I’m trying to work on improving perf a method we are using for generating mesh data in an external plugin. We are generating triangle data on the fly using CUDA and updating the vertex and index buffers on a Mesh. Currently, the approach here is a bit circuitous, as it fills in mesh data on VRAM, does a cudaMemCopy to main memory in temporary buffers provided by our Unity app, and then within Unity it takes that main memory version and updates the Vertex and Index buffers for the mesh, thereby uploading it back to VRAM. This round trip is costing us up to 5 ms per frame, and I’d like to eliminate that by just copying directly to the corresponding vertex buffer.

Due to additional dependencies, we are limited to OpenGLCore for the time being – though isolated testing on D3D11 isn’t off the table – so I tried getting the NativeVertexBufferPtr and NativeIndexBufferPtr from the mesh (both of which were allocated and expanded as needed to fit the potentially high vertex count). So as it’s GLCore, that means I get GLUints from this, which I presume are names for the VBO and IBO of the mesh. This is where I’m hitting a snag. Back in my plugin, when I try to register the resource (in the hopes of getting a mapped pointer), cudaGraphicsGLRegisterBuffer(...) reports that my results from GetNativeVertexBufferPtr and GetNativeIndexBufferPtr are not valid names to any buffer resource.

Has anybody tried to do anything similar or is there something I’m missing that I’d need to do prior to retrieving these resources?

Did you check these examples on native plugin rendering?
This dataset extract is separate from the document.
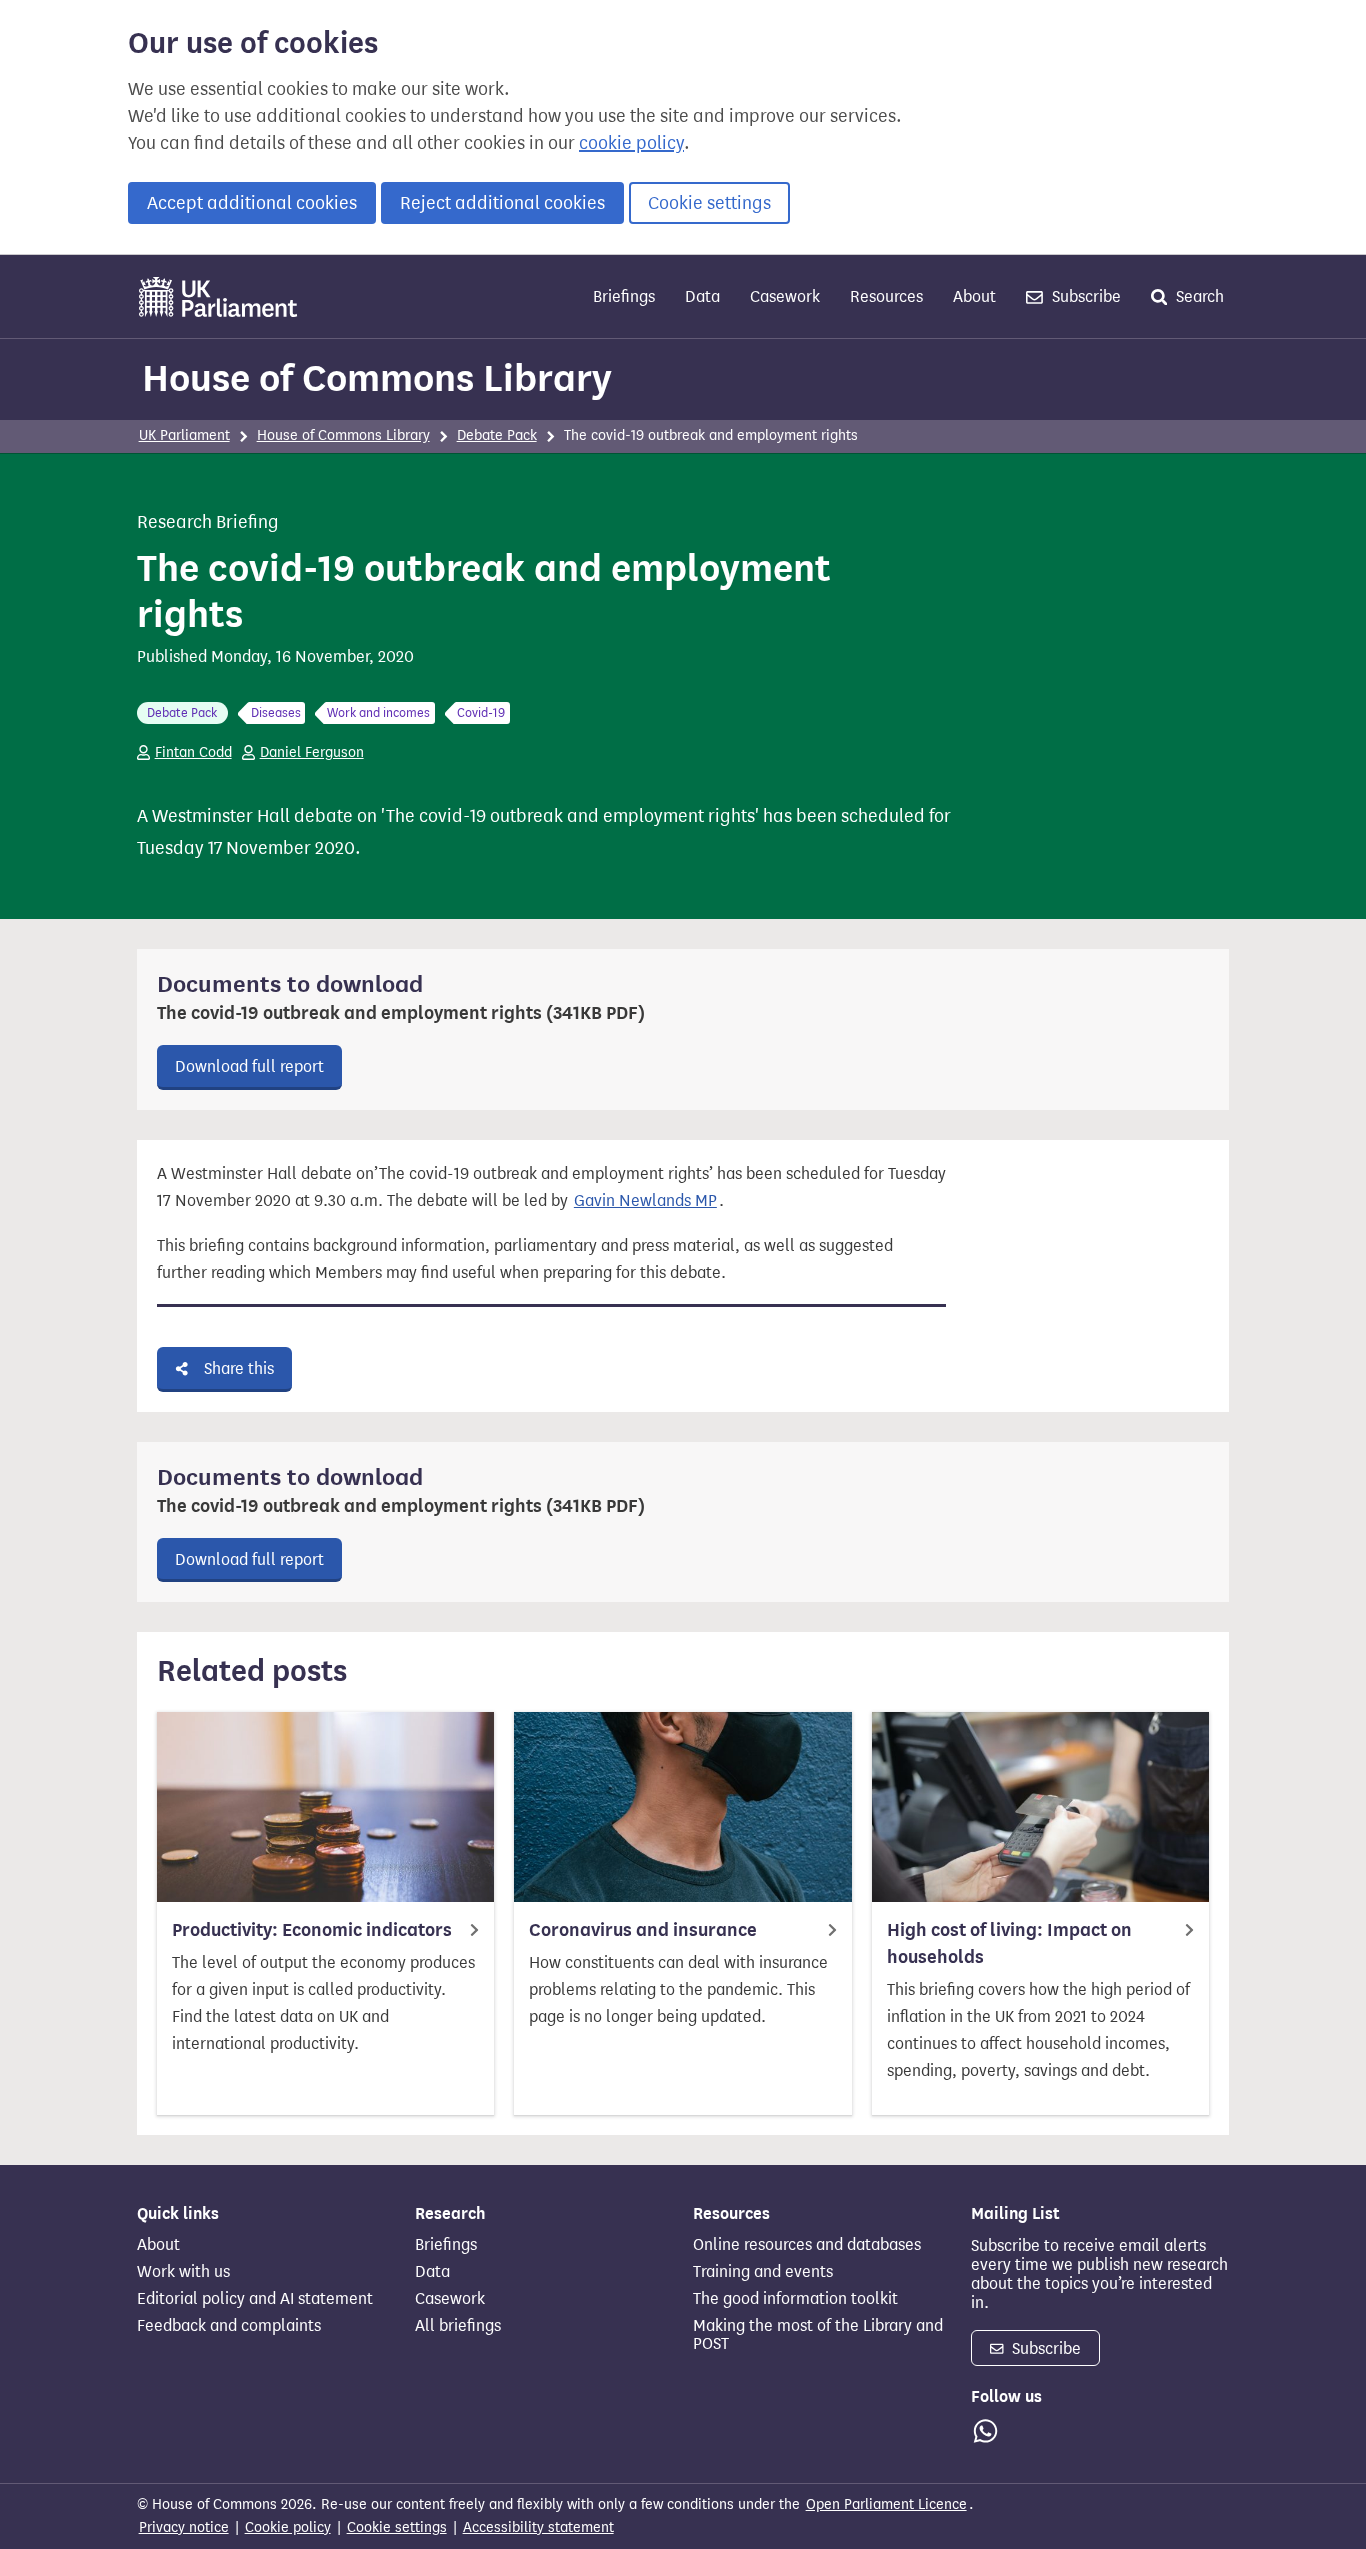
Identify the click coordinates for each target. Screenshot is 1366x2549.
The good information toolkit (795, 2299)
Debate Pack (497, 435)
Already tried those. Not really getting at the core of the problem in the end. At the very least, using some of the bits they used in that sample did verify for me that all the handles point to something that is zero-sized irrespective of what it is. In any sense, considering that our original data is anyway on the GPU generated from CUDA kernels, the approach used in the samples doesn’t really help with avoiding that round trip between VRAM and main memory.